Apollo Dukakis (Selsdon Mowbray): During Luigi Pirandello’s So It Is If You Think It Is at our old space in Glendale, I was on stage with five other actors. One of the actors was playing a mother who was describing an event that had happened to her that we did not know about. In the middle of her long speech the actress “went up.” This is actors’ talk for forgetting your lines. She sat there for what seemed like an eternity unmoving trying to remember her next line. We, the other four actors, not knowing her story could not help her out and we all sat there in mortified silence. We all sat there waiting and praying that she would remember her line. Suddenly, she got up and walked off the stage, leaving the rest of us there speechless! To fill the silence one of the actors started to improvise (make up lines). He began to ask the first actor what he thought of what was going on in the plot of the play. Desperate, the actor just started making up all sorts of words just to fill up the void. I was fourth in line and was terrified trying to think about something, anything, to say when he reached me! Luckily, the director of the play who happened to be in the audience that night had run around backstage, met the actress and gave her the next line! Just before the actor reached me asking me what I thought about everything she walked calmly back on stage, sat down, and continued her speech as if nothing had happened! We were all greatly relieved, especially me, and laughed about it later. When I tell this story to other actors we all laugh because most actors have had similar experiences. In retrospect it can sound hilarious, but at the time it feels shocking and scary. After all the audience is right there witnessing what could be so embarrassing and disastrous to the play. However, in the great scheme of things, experiences like this are shared by most actors with great delight and they can bond us all together.

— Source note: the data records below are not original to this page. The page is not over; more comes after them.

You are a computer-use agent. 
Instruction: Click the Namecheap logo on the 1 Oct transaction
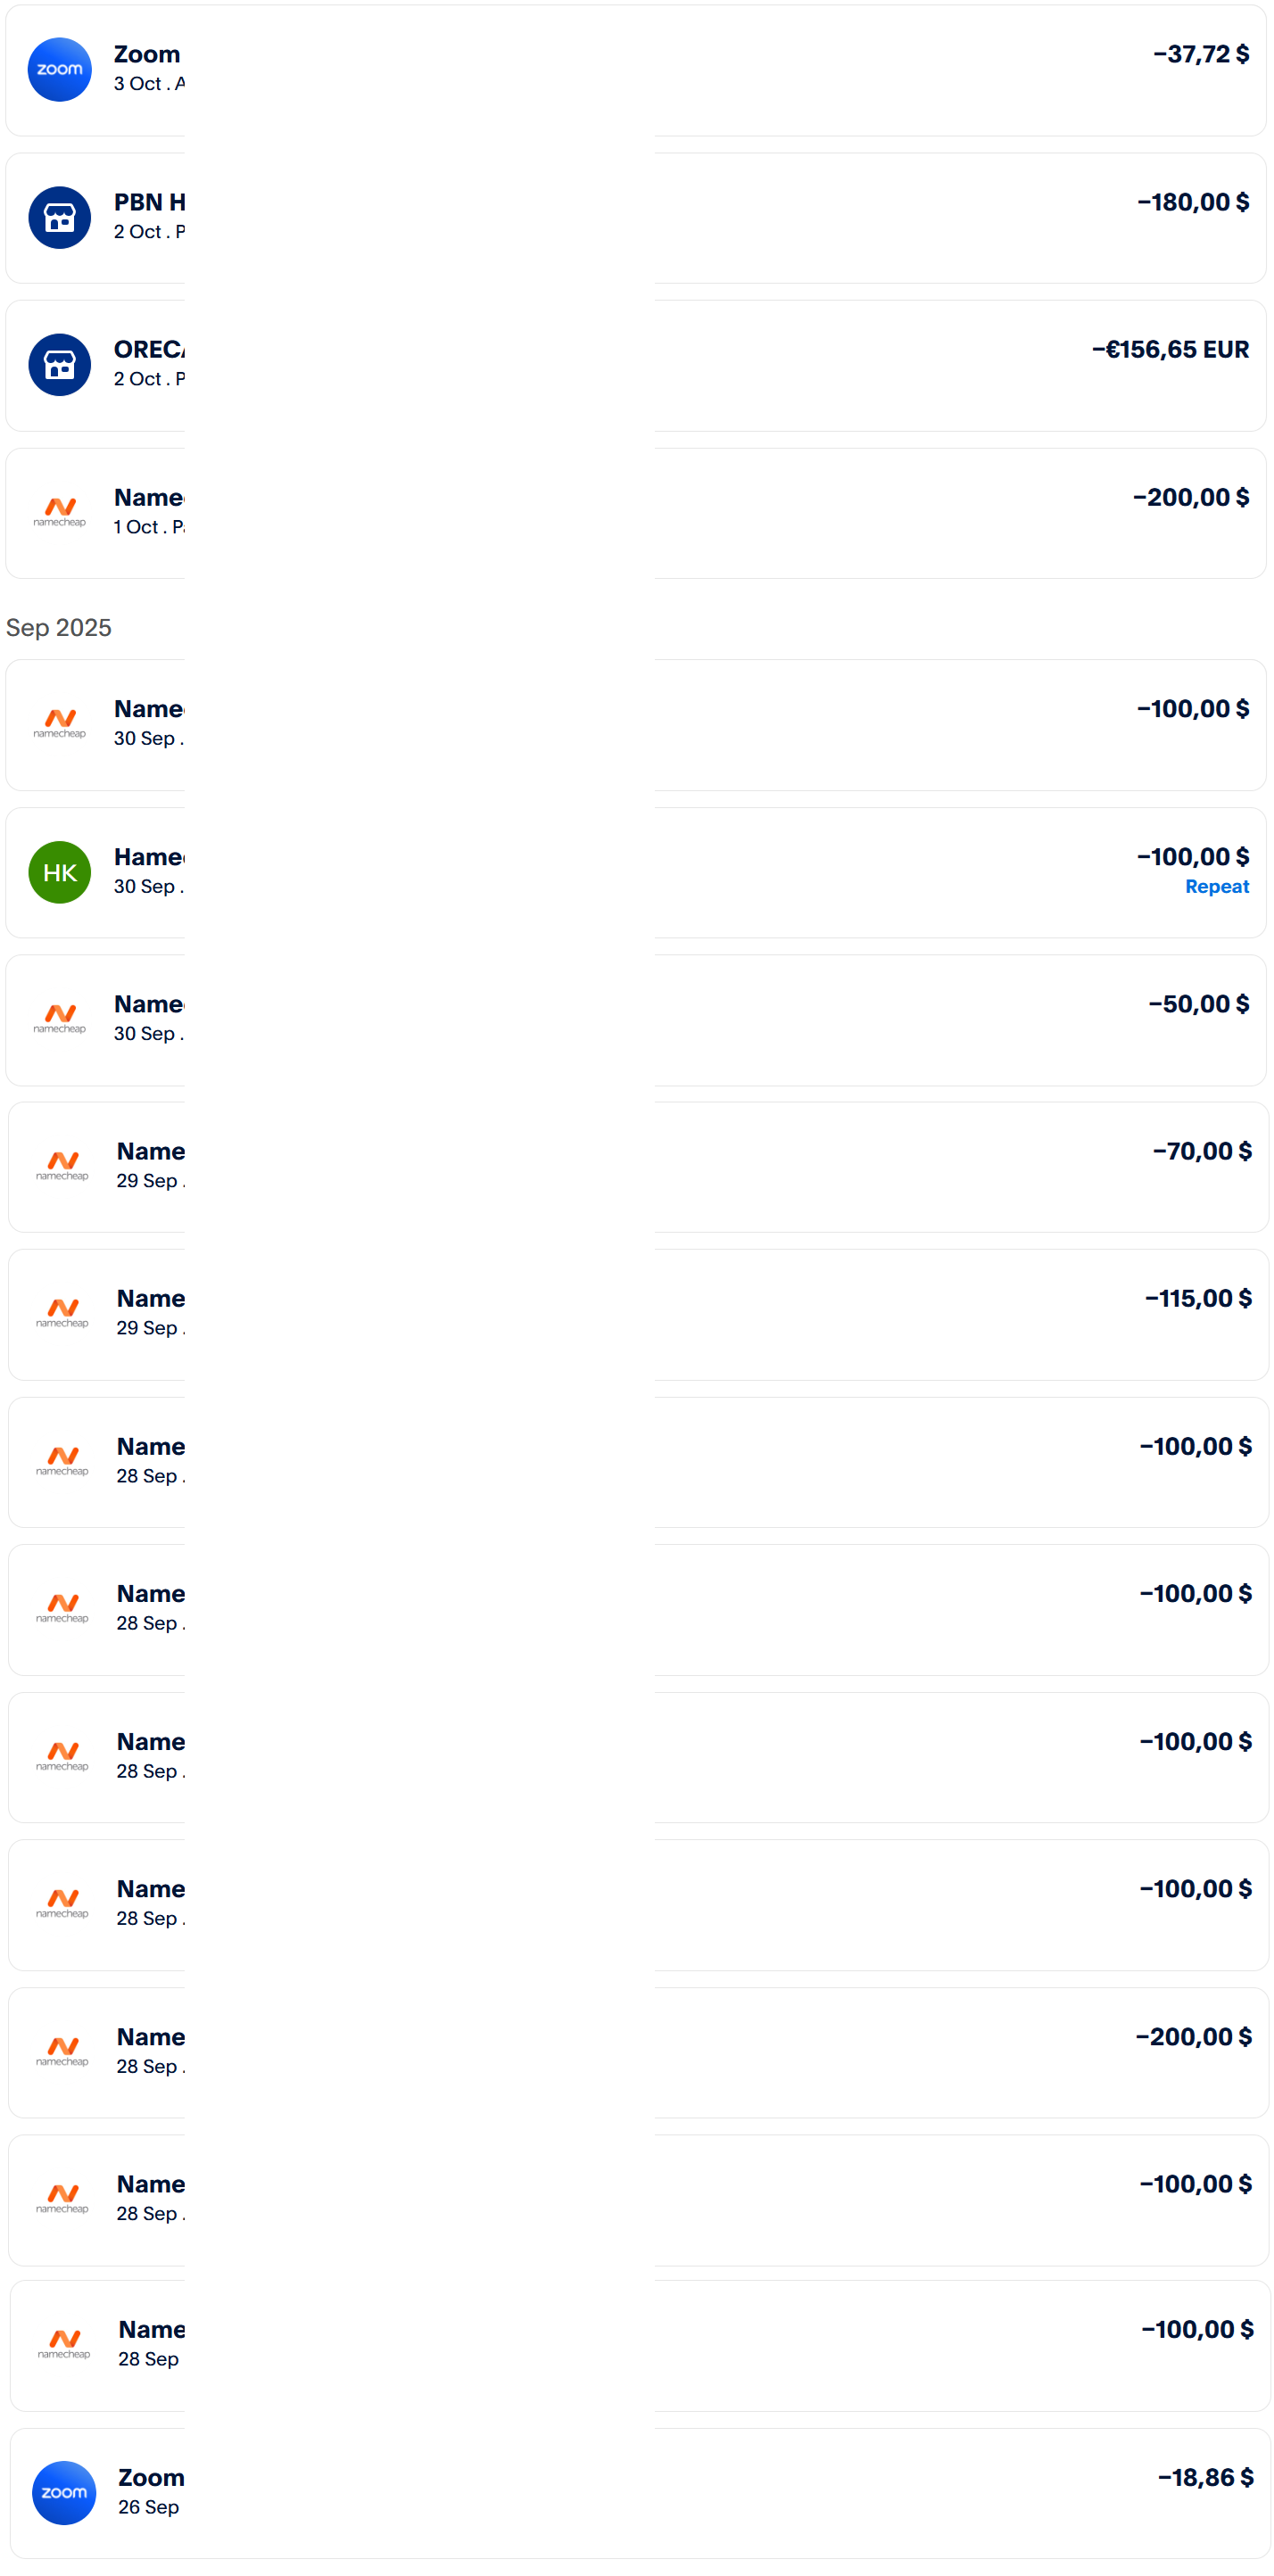click(60, 512)
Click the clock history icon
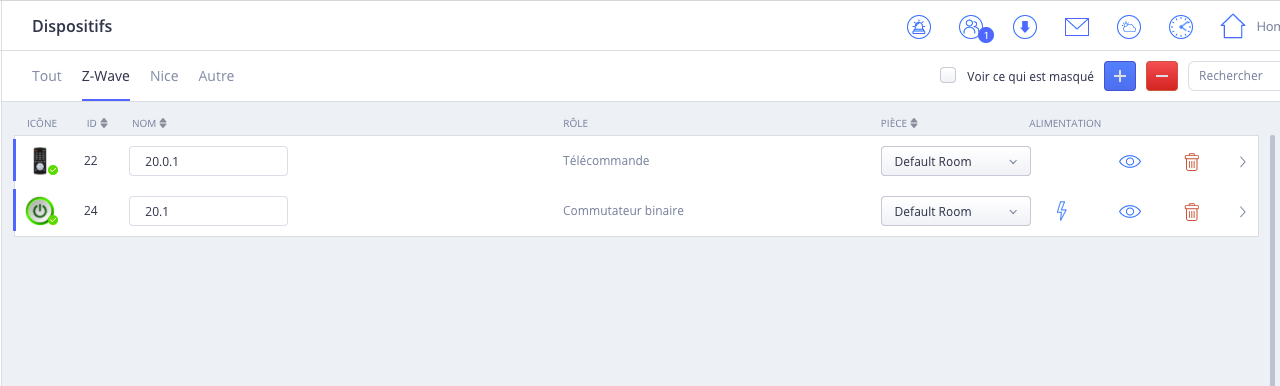 pyautogui.click(x=1181, y=27)
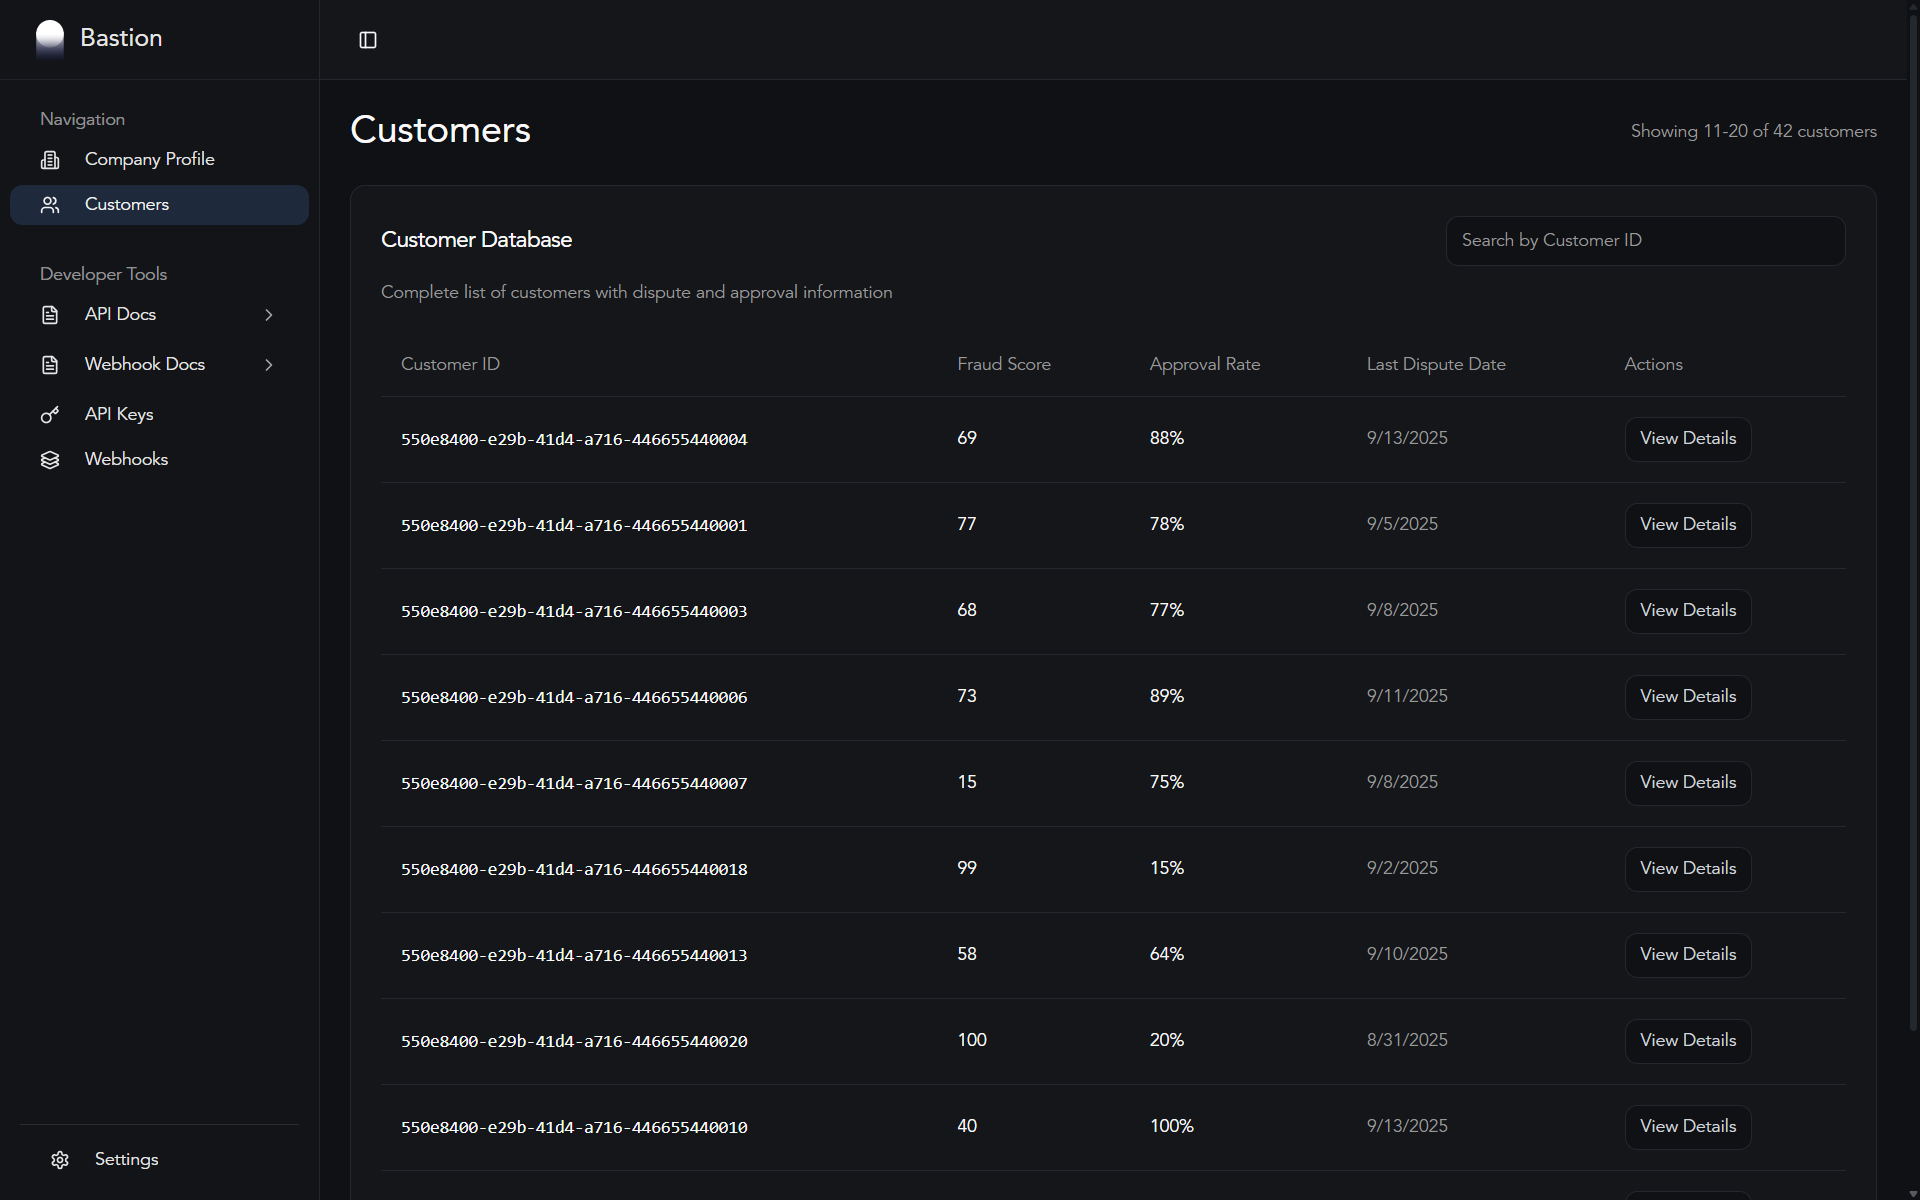This screenshot has width=1920, height=1200.
Task: Open the Webhooks navigation item
Action: pos(126,460)
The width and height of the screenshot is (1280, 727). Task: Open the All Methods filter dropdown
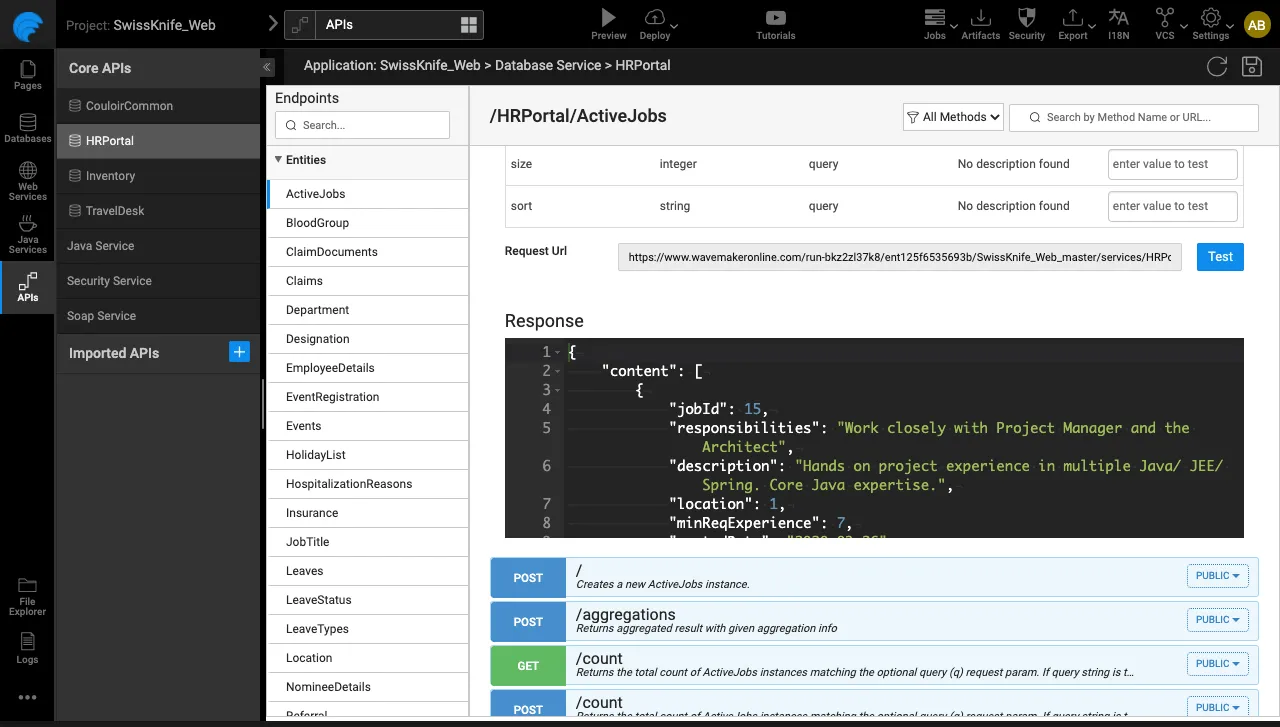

Deborah Strang (Dotty Otley): I remember laughing uncontrollably during the process of ANW’s first production of Noises Off. It was the whole process that got to me, but what made it so memorable was the audience. I would be standing behind the door on stage, ready for my entrance, and waves of laughter would start rolling through the audience, which would cause me to laugh out loud just seconds before I would have to go onstage. Just listening to everyone in the audience enjoying the show made me start to laugh so hard, it would cause my belly to ache. This would be every performance as well! Rehearsals were even funnier than the performances because I was working with amazingly talented actors that were nothing short of hilarious. I would have such a good time, I had trouble remembering whether to take the sardines or leave the sardines, which isn’t too far off from the action of the play.